→ **Exercise**
Where the records hold the string "text", show the whole line it sits on.

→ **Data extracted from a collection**
^^^^^^^^

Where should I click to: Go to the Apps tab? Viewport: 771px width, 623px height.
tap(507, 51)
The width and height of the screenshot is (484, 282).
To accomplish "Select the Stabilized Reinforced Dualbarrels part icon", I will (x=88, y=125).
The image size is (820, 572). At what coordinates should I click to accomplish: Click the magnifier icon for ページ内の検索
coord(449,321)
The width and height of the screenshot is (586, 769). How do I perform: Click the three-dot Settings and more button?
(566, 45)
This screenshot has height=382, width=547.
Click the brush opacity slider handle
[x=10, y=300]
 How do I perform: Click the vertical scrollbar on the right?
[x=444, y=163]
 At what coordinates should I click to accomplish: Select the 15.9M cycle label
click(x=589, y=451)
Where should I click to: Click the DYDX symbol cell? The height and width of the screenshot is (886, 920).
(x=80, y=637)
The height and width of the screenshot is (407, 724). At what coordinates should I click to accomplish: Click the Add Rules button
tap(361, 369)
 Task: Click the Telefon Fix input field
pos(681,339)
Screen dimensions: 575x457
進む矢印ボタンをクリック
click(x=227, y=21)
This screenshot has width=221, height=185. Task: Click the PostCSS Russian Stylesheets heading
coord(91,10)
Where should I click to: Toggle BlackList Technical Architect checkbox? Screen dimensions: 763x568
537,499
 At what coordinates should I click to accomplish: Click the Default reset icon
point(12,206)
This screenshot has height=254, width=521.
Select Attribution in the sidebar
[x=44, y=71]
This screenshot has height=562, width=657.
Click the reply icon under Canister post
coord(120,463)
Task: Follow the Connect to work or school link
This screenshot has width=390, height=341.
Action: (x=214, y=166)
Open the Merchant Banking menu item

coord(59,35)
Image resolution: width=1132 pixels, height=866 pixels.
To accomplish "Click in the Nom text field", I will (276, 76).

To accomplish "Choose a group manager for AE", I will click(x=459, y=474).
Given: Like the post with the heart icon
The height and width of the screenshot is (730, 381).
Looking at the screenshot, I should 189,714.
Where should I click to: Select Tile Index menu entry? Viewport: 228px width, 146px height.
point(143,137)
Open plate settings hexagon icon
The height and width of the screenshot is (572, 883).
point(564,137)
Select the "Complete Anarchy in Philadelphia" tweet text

^^^^^^^^

→ **Solution**
To accomplish "Click in the Nom text field", I will (276, 76).
Select the "Complete Anarchy in Philadelphia" tweet text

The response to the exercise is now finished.